Historic house in Wisconsin, United States

The Gulbrand and Bertha Jensvold House is a historic farmhouse built in 1868–69 in Perry, Wisconsin. It was added to the State Register of Historic Places in 2007 and to the National Register of Historic Places the following year.

==History==
Gulbrand Jensvold was born in Norway in 1841, and trained there as a schoolteacher. In 1866 he arrived in the Norwegian-American community at Daleyville and was hired to teach at the parochial school attached to the Perry Lutheran Church. In addition to teaching, he served as "klokker," a sort of pastor's assistant who led prayers and singing at worship, rang the church bell, and performed other duties.

In 1868, Gulbrand married Bertha Gaarder, another recent immigrant from Norway, and they bought an 80-acre farm. In the following year they took a $700 mortgage on the farm to build a new house, right across the road from the church.

The house is two stories, with walls of coursed ashlar limestone blocks with raised mortar joints. The walls are topped with a frieze board under the eaves, then a gable roof. The main block can be classed an I-house, one room deep with the front door leading to a hall with one room on each side. The front of the house is symmetric with the door in the center, a window on each side, and a large round-topped window in the gable directly above the door. That prominent window can be interpreted as a lunette-shaped transom over a rectangular window, or as a Christian cross facing the klokker's church. The opening may also have once held a French door which opened onto a balcony above the flat-topped porch which once sheltered the front door. The relatively steep gable around the upper window seems to come from Gothic Revival style. Behind the front block a kitchen wing reaches south, with porches on each side.

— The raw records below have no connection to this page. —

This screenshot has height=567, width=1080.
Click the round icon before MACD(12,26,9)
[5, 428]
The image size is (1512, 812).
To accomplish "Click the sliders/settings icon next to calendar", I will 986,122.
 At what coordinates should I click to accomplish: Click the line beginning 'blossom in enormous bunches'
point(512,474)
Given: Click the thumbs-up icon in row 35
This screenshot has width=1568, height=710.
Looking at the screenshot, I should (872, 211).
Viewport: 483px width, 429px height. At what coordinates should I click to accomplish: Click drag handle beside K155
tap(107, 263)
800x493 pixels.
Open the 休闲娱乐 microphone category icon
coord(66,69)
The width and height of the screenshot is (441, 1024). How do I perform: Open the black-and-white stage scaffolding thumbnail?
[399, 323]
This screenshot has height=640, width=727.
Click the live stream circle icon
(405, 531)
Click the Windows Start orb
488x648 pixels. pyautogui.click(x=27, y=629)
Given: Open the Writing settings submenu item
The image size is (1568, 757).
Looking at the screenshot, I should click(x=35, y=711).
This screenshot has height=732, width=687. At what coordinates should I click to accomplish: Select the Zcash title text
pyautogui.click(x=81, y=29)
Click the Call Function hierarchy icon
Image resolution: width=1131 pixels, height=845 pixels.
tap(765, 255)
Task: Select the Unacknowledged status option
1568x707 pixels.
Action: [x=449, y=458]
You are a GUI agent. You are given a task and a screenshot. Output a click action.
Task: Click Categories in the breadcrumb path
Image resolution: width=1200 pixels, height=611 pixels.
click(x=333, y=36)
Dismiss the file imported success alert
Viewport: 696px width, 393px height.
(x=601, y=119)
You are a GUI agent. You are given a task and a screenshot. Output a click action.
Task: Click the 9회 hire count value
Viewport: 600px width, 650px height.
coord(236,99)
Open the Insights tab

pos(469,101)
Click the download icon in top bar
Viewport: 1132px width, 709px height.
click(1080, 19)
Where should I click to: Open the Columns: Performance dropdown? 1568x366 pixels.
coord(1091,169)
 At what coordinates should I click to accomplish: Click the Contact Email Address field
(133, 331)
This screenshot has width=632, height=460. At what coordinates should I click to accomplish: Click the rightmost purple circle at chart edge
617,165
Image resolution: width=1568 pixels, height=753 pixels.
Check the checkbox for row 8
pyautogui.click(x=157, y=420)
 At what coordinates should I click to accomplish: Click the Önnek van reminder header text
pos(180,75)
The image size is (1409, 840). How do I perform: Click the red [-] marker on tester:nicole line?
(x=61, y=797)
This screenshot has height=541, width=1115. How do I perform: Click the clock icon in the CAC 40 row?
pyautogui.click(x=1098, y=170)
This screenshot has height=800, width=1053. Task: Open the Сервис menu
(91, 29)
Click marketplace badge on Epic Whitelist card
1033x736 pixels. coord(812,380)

By 1878 Gulbrand and Bertha had five children. In that year, a deadly tornado passed through the community, tearing the roof off the Jensvold house and damaging the stone walls. It also destroyed the farm buildings and killed some livestock. It killed five people around Daleyville, but the Jensvolds were safe and they rebuilt.

Gulbrand died in 1882. Bertha and the children lived in the house until 1903, when Halver Anderson bought the farm. The house was occupied until the 1960s, then stood empty and largely unmaintained until it was nominated to the NRHP in 2008.